## Text to read
[ClusterLabs] Postgres streaming VIP-REP not coming up on slave
Wynand Jansen van Vuuren
esawyja at gmail.com
Mon Mar 16 08:18:59 UTC 2015
Hi Nakahira,
Thanks so much for the info, this setting was as the wiki page suggested,
do you suggest that I take it out? or should I look at the problem where
cl2_lb1 is not being promoted?
Regards
On Mon, Mar 16, 2015 at 10:15 AM, NAKAHIRA Kazutomo <
nakahira_kazutomo_b1 at lab.ntt.co.jp> wrote:
> Hi,
>
> > Notice there is no VIPs, looks like the VIPs depends on some other
> resource
> > to start 1st?
>
> The following constraints means that "master-group" can not start
> without master of msPostgresql resource.
>
> colocation rsc_colocation-1 inf: master-group msPostgresql:Master
>
> After you power off cl1_lb1, msPostgresql on the cl2_lb1 is not promoted
> and master is not exist in your cluster.
>
> It means that "master-group" can not run anyware.
>
> Best regards,
> Kazutomo NAKAHIRA
>
>
> On 2015/03/16 16:48, Wynand Jansen van Vuuren wrote:
>
>> Hi
>> When I start out cl1_lb1 (Cluster 1 load balancer 1) is the master as
>> below
>> cl1_lb1:~ # crm_mon -1 -Af
>> Last updated: Mon Mar 16 09:44:44 2015
>> Last change: Mon Mar 16 08:06:26 2015 by root via crm_attribute on cl1_lb1
>> Stack: classic openais (with plugin)
>> Current DC: cl2_lb1 - partition with quorum
>> Version: 1.1.9-2db99f1
>> 2 Nodes configured, 2 expected votes
>> 6 Resources configured.

## Data provided
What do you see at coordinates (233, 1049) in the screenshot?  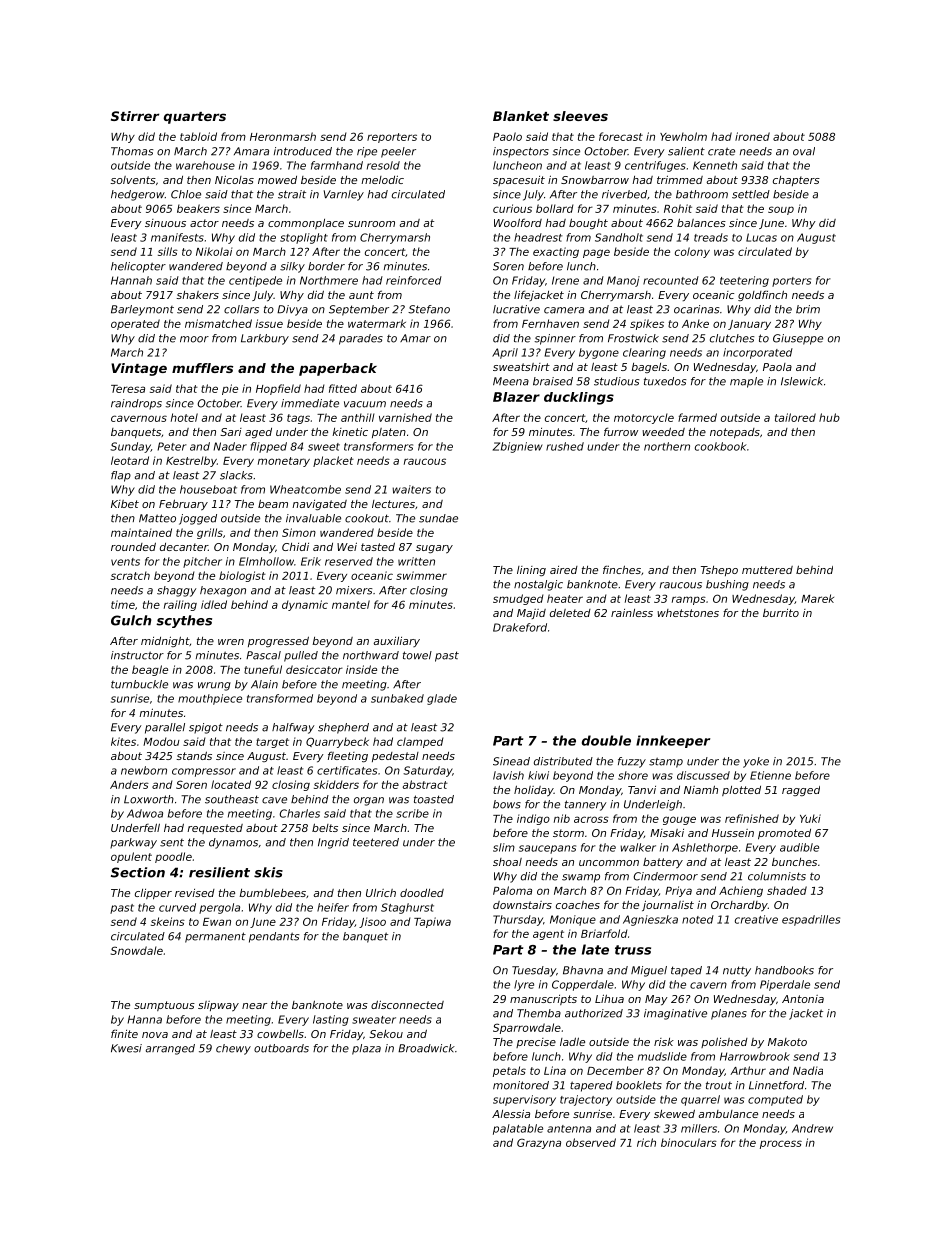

## Challenge
From the Postgres VIP thread, write out the passage beginning at the words "[ClusterLabs] Postgres streaming" and stopping after the words "not being promoted?".

## Response
[ClusterLabs] Postgres streaming VIP-REP not coming up on slave
Wynand Jansen van Vuuren
esawyja at gmail.com
Mon Mar 16 08:18:59 UTC 2015
Hi Nakahira,
Thanks so much for the info, this setting was as the wiki page suggested,
do you suggest that I take it out? or should I look at the problem where
cl2_lb1 is not being promoted?